Chair of the Sleep Health Foundation, Professor Dorothy Bruck, welcomed the world-first investigation to examine the causes, economic and social costs and treatment of inadequate sleep and sleep disorders. “It is heartening to see the issue of sleep being given this close attention by our national leaders,” Professor Bruck says. “We are all in agreement that we have a crisis brewing here so it’s great to see a swift response from our politicians.”
The announcement comes in the wake of a National Sleep Summit convened by the two organisations in April to address the scourge of poor sleep health and improve the nation’s health, safety and productivity.

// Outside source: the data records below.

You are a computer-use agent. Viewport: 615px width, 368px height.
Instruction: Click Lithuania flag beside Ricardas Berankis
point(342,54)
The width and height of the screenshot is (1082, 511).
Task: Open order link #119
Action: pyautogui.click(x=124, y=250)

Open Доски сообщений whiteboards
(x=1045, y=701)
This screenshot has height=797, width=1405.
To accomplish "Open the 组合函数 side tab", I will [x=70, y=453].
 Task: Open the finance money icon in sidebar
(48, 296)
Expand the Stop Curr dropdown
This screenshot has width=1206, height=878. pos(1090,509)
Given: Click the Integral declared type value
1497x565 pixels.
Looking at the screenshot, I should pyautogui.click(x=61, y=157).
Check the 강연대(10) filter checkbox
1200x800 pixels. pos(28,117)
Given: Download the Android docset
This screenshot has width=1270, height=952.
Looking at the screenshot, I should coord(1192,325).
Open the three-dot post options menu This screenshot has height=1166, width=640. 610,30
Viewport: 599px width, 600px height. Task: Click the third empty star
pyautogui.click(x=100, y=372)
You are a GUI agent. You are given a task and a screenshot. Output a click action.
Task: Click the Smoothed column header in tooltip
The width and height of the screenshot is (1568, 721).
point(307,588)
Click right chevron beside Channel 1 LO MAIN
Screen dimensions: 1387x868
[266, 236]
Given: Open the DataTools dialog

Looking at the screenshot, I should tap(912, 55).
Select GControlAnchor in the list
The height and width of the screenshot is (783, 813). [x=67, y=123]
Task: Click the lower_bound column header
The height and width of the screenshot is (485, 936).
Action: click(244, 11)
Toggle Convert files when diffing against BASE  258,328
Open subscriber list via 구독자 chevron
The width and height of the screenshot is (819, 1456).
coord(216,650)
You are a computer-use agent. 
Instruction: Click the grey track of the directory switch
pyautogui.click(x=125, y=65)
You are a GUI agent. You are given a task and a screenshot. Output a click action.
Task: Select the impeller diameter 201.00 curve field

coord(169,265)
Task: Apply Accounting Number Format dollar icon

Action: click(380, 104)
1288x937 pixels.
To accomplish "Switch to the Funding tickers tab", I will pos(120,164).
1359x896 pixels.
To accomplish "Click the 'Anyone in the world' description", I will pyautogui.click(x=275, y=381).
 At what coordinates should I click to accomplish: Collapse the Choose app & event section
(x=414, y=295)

The nine leading sleep, health and productivity bodies in attendance penned a communiqué that warned of an impending sleep crisis and called for a bipartisan national investigation to urgently address the issue.
Australasian Sleep Association President Professor Peter Eastwood praised Minister for Health, Aged Care and Sport Hon Greg Hunt MP, Committee Chair Mr Trent Zimmerman MP and Deputy Chair Mr Steve Georganas MP, as well as the bipartisan committee as a whole, for recognising the importance of sleep as critical for good health.
“We now have a dire situation where millions of Australians are failing to get the sleep they need to live happy, healthy lives,” Professor Eastwood says. “With this inquiry, we hope to get a coordinated national strategy that enshrines sleep as the third pillar of good health, alongside regular physical activity and healthy diet.”
Sleeplessness is damaging our everyday lives much more than people realise, he says. “It affects daily functioning, worsens health conditions from heart disease and stroke through to diabetes and depression, and it claims lives on our roads and workplaces,” the expert warns.
The inquiry has five terms of reference:
- The potential and known causes, impacts and costs (economic and social) of inadequate sleep and sleep disorders on the community;
- Access to, support and treatment available for individuals experiencing inadequate sleep and sleep disorders, including those who are: children and adolescents, from culturally and linguistically diverse backgrounds, living in rural, regional and remote areas, Aboriginal and Torres Strait Islander;
- Education, training and professional development available to healthcare workers in the diagnosis, treatment and management of individuals experiencing inadequate sleep and sleep disorders;
- Workplace awareness, practices and assistance available to those who may be impacted by inadequate sleep or sleep disorders, with a focus on: rostering practices for shift workers, heavy-work requirements, and the transport industry as compared to international best practice; and
- Current national research and investment into sleep health and sleeping disorders.
A Deloitte Access Economics report commissioned by the Sleep Health Foundation and published last year was the first to reveal the true cost of sleep loss to the nation. It found about 7.4 million Australians didn’t get enough sleep in the 2016-2017 financial year.
It also revealed poor sleep costs the country $66 billion a year in health bills, lost productivity and wellbeing. The same report found lack of sleep kills 3,017 people a year, including 394 who died in an industrial accident or after falling asleep at the wheel of a vehicle.